▶ Your task: Output the entries that follow, word for word.

▶ Stored data:
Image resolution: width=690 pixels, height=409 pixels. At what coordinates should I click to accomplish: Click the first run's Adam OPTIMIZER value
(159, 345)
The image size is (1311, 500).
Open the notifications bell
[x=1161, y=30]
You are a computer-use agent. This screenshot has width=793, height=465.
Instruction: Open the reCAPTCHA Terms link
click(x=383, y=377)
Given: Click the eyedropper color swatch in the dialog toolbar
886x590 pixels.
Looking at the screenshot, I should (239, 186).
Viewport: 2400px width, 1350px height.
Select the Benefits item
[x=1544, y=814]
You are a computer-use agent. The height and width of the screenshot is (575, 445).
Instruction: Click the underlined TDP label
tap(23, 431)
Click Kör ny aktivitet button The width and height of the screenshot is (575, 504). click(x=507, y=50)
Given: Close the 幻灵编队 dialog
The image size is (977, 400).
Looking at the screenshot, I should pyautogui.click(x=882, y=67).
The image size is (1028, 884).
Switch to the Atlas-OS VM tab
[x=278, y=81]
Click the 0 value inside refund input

▶ Solution below:
Image resolution: width=690 pixels, height=409 pixels. At what coordinates should I click to accomplish: Click the first run's Adam OPTIMIZER value
(159, 345)
The image size is (1311, 500).
Open the notifications bell
[x=1161, y=30]
You are a computer-use agent. This screenshot has width=793, height=465.
Instruction: Open the reCAPTCHA Terms link
click(x=383, y=377)
Given: Click the eyedropper color swatch in the dialog toolbar
886x590 pixels.
Looking at the screenshot, I should (239, 186).
Viewport: 2400px width, 1350px height.
Select the Benefits item
[x=1544, y=814]
You are a computer-use agent. The height and width of the screenshot is (575, 445).
Instruction: Click the underlined TDP label
tap(23, 431)
Click Kör ny aktivitet button The width and height of the screenshot is (575, 504). click(x=507, y=50)
Given: Close the 幻灵编队 dialog
The image size is (977, 400).
Looking at the screenshot, I should pyautogui.click(x=882, y=67).
The image size is (1028, 884).
Switch to the Atlas-OS VM tab
[x=278, y=81]
Click the 0 value inside refund input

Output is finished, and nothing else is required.